Please reproduce, without any changes, the rows between the one holding "Términos y Condiciones (172, 966)" and the one holding "Фильтры воздушные (63, 325)", inclusive.
__________
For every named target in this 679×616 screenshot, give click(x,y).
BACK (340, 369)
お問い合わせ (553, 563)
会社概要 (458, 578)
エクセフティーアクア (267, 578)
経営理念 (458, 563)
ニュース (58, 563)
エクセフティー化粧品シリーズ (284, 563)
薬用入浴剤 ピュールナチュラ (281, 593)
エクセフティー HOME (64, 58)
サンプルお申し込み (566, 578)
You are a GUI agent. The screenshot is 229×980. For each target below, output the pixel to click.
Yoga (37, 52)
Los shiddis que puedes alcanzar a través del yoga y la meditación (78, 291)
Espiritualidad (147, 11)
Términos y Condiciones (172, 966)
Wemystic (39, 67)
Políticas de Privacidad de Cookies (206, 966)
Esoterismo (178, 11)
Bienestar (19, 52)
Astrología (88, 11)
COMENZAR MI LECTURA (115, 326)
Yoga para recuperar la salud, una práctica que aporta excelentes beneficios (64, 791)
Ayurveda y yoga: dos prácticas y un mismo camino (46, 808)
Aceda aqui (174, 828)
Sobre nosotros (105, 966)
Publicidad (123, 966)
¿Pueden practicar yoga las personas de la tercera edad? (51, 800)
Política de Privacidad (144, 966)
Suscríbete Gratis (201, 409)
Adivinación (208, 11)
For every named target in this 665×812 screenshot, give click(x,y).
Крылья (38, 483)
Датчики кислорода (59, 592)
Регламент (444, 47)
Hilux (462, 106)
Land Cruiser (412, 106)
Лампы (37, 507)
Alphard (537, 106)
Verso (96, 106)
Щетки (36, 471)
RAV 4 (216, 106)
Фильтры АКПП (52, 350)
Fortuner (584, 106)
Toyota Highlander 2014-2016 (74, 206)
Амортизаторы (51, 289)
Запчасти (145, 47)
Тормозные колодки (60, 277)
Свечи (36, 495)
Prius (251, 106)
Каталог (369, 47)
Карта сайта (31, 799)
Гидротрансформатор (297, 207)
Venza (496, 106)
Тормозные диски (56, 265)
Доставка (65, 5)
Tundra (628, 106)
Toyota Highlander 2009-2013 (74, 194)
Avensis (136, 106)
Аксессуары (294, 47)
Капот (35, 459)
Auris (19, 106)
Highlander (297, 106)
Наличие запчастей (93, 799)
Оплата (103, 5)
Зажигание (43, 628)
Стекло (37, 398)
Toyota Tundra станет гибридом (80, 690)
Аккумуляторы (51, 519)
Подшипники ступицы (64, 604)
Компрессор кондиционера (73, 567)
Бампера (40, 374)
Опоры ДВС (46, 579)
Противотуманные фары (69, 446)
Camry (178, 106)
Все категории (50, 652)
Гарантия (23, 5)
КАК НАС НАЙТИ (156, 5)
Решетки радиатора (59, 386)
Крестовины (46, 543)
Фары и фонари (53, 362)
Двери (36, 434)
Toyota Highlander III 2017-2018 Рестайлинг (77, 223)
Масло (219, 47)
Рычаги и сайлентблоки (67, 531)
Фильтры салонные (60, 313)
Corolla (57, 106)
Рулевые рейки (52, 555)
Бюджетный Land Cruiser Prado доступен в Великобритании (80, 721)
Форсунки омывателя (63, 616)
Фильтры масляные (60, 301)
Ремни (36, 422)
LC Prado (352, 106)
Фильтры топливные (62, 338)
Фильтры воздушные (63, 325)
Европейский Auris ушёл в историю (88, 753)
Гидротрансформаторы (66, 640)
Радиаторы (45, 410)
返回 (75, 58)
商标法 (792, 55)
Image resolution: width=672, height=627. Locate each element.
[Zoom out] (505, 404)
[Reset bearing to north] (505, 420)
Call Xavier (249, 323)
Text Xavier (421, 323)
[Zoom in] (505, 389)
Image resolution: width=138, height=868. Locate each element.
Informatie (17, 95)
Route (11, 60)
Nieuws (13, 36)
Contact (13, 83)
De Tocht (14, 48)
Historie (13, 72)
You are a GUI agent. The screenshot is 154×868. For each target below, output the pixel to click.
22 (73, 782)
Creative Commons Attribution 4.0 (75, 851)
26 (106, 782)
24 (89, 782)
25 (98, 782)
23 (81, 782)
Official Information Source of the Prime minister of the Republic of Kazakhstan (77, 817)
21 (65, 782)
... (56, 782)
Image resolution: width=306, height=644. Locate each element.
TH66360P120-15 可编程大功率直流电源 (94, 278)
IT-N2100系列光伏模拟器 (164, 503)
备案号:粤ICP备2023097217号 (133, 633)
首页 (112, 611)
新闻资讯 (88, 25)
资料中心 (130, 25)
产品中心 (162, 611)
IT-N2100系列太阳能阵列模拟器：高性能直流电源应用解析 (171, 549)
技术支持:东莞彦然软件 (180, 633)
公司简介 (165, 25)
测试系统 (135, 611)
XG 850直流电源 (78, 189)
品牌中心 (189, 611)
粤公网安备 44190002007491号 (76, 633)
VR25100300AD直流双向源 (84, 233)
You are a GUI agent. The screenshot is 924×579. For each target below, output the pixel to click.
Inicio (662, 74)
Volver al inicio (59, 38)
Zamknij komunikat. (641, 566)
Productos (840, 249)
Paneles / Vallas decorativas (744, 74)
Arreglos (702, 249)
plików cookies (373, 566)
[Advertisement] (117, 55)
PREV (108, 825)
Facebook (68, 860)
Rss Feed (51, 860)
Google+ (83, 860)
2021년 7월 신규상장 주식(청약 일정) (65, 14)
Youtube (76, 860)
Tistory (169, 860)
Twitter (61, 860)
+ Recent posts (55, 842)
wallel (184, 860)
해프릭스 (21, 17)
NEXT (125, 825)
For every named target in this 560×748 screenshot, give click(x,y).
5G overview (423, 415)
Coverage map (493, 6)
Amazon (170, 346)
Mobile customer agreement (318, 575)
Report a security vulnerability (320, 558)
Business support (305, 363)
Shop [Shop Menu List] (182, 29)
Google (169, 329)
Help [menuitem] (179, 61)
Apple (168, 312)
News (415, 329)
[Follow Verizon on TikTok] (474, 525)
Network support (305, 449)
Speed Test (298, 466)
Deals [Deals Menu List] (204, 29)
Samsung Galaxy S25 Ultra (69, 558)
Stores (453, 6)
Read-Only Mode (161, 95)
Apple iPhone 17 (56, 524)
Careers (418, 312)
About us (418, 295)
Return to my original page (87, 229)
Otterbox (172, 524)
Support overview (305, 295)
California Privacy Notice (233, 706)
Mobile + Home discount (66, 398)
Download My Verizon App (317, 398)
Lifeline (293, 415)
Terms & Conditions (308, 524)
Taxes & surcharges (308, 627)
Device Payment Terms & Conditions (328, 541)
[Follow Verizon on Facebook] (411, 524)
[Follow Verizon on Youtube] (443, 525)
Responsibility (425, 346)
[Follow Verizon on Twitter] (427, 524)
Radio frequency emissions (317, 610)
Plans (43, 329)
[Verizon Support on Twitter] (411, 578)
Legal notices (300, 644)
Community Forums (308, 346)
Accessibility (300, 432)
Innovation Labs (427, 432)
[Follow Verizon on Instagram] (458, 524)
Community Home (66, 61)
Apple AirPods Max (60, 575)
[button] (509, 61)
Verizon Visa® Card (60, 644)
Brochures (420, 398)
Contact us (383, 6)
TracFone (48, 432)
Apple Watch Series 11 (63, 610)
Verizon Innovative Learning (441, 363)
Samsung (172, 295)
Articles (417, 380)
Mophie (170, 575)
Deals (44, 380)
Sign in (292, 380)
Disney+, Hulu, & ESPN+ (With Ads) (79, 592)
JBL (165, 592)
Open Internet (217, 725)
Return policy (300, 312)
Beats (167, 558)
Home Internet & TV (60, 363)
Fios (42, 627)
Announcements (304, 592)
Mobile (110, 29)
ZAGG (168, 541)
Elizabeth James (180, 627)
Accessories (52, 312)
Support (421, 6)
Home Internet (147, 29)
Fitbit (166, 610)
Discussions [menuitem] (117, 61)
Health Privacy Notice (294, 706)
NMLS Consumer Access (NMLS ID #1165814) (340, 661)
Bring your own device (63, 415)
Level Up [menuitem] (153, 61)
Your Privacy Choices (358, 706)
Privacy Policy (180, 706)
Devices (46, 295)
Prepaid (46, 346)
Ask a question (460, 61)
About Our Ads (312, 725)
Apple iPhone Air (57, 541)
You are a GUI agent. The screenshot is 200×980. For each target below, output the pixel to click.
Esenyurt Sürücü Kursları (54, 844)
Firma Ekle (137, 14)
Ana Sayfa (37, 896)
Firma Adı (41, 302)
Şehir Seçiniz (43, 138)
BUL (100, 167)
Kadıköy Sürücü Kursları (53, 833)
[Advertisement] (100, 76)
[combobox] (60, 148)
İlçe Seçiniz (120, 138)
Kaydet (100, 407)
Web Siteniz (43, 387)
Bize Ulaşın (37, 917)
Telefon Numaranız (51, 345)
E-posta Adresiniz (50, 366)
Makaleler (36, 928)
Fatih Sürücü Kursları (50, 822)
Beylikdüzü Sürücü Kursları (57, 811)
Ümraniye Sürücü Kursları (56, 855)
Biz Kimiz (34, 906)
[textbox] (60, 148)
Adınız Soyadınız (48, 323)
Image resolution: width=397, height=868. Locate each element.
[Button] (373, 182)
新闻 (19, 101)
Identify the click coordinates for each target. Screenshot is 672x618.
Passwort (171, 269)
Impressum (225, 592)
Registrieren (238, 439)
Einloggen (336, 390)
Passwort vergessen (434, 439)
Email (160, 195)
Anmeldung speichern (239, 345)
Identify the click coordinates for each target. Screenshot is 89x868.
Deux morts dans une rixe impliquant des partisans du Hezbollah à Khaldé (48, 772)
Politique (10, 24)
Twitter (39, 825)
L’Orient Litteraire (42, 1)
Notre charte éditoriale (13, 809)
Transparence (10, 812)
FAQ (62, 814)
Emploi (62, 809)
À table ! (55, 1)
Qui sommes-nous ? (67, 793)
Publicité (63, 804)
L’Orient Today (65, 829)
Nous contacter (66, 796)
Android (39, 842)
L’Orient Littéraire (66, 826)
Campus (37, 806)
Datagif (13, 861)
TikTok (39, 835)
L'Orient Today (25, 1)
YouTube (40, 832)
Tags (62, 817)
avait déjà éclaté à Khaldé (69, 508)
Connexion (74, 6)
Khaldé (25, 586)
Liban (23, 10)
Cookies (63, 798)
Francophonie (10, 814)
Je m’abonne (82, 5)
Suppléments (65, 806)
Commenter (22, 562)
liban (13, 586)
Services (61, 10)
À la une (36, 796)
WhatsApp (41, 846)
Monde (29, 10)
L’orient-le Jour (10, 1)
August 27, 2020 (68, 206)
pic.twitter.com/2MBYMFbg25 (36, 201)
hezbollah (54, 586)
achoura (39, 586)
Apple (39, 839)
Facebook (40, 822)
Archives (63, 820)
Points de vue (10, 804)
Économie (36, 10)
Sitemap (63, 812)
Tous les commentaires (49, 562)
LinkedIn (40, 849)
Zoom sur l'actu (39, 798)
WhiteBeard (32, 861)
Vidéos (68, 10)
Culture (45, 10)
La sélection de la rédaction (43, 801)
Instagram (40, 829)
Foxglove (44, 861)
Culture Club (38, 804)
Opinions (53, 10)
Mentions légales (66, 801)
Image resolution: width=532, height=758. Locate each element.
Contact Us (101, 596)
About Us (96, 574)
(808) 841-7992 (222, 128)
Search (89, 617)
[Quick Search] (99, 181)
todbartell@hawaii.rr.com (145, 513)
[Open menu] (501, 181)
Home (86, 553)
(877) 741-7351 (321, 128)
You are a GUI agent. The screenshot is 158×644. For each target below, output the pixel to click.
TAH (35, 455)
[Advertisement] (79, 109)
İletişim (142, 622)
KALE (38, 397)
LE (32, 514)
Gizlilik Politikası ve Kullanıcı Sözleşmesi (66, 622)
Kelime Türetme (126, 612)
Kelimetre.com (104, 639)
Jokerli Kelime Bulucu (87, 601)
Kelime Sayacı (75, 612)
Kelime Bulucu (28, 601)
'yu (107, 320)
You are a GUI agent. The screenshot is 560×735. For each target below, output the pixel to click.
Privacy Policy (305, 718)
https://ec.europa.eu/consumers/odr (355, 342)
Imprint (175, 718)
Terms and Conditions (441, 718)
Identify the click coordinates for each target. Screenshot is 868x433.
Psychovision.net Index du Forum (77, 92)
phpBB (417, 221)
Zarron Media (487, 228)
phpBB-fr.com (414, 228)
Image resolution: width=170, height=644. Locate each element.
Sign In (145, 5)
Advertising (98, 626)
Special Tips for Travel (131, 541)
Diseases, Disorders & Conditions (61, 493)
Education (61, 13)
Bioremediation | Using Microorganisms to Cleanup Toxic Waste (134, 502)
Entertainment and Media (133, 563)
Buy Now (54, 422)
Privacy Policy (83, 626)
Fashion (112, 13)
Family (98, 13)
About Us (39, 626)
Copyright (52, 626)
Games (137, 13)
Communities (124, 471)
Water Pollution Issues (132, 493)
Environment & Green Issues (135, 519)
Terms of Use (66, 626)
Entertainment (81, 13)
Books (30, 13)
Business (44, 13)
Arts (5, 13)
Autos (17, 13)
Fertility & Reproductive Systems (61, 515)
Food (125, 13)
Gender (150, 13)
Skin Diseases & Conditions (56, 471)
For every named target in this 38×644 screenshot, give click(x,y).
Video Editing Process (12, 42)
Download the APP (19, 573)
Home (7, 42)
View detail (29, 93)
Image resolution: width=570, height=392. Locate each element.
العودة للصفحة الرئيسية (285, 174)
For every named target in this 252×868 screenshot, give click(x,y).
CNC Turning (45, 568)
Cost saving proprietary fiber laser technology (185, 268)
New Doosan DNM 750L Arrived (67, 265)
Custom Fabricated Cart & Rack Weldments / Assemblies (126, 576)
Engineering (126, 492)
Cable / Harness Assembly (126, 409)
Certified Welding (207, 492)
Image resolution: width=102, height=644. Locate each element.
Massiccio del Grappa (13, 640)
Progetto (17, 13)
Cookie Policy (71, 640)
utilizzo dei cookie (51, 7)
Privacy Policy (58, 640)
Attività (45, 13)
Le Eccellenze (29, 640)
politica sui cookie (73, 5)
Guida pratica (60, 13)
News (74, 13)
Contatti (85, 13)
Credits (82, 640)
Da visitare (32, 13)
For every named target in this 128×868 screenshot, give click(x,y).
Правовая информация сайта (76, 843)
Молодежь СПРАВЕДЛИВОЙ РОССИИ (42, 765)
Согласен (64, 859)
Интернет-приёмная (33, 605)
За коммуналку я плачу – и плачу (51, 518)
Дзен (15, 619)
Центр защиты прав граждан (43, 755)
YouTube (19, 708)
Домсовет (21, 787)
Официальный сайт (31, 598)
__________
Expected answer
Términos y Condiciones (172, 966)
Wemystic (39, 67)
Políticas de Privacidad de Cookies (206, 966)
Esoterismo (178, 11)
Bienestar (19, 52)
Astrología (88, 11)
COMENZAR MI LECTURA (115, 326)
Yoga para recuperar la salud, una práctica que aporta excelentes beneficios (64, 791)
Ayurveda y yoga: dos prácticas y un mismo camino (46, 808)
Aceda aqui (174, 828)
Sobre nosotros (105, 966)
Publicidad (123, 966)
¿Pueden practicar yoga las personas de la tercera edad? (51, 800)
Política de Privacidad (144, 966)
Suscríbete Gratis (201, 409)
Adivinación (208, 11)
For every named target in this 665×812 screenshot, give click(x,y).
Крылья (38, 483)
Датчики кислорода (59, 592)
Регламент (444, 47)
Hilux (462, 106)
Land Cruiser (412, 106)
Лампы (37, 507)
Alphard (537, 106)
Verso (96, 106)
Щетки (36, 471)
RAV 4 (216, 106)
Фильтры АКПП (52, 350)
Fortuner (584, 106)
Toyota Highlander 2014-2016 (74, 206)
Амортизаторы (51, 289)
Запчасти (145, 47)
Тормозные колодки (60, 277)
Свечи (36, 495)
Prius (251, 106)
Каталог (369, 47)
Карта сайта (31, 799)
Гидротрансформатор (297, 207)
Venza (496, 106)
Тормозные диски (56, 265)
Доставка (65, 5)
Tundra (628, 106)
Toyota Highlander 2009-2013 (74, 194)
Avensis (136, 106)
Аксессуары (294, 47)
Капот (35, 459)
Auris (19, 106)
Highlander (297, 106)
Наличие запчастей (93, 799)
Оплата (103, 5)
Зажигание (43, 628)
Стекло (37, 398)
Toyota Tundra станет гибридом (80, 690)
Аккумуляторы (51, 519)
Подшипники ступицы (64, 604)
Компрессор кондиционера (73, 567)
Бампера (40, 374)
Опоры ДВС (46, 579)
Противотуманные фары (69, 446)
Camry (178, 106)
Все категории (50, 652)
Гарантия (23, 5)
КАК НАС НАЙТИ (156, 5)
Решетки радиатора (59, 386)
Крестовины (46, 543)
Фары и фонари (53, 362)
Двери (36, 434)
Toyota Highlander III 2017-2018 Рестайлинг (77, 223)
Масло (219, 47)
Рычаги и сайлентблоки (67, 531)
Фильтры салонные (60, 313)
Corolla (57, 106)
Рулевые рейки (52, 555)
Бюджетный Land Cruiser Prado доступен в Великобритании (80, 721)
Форсунки омывателя (63, 616)
Фильтры масляные (60, 301)
Ремни (36, 422)
LC Prado (352, 106)
Фильтры топливные (62, 338)
Фильтры воздушные (63, 325)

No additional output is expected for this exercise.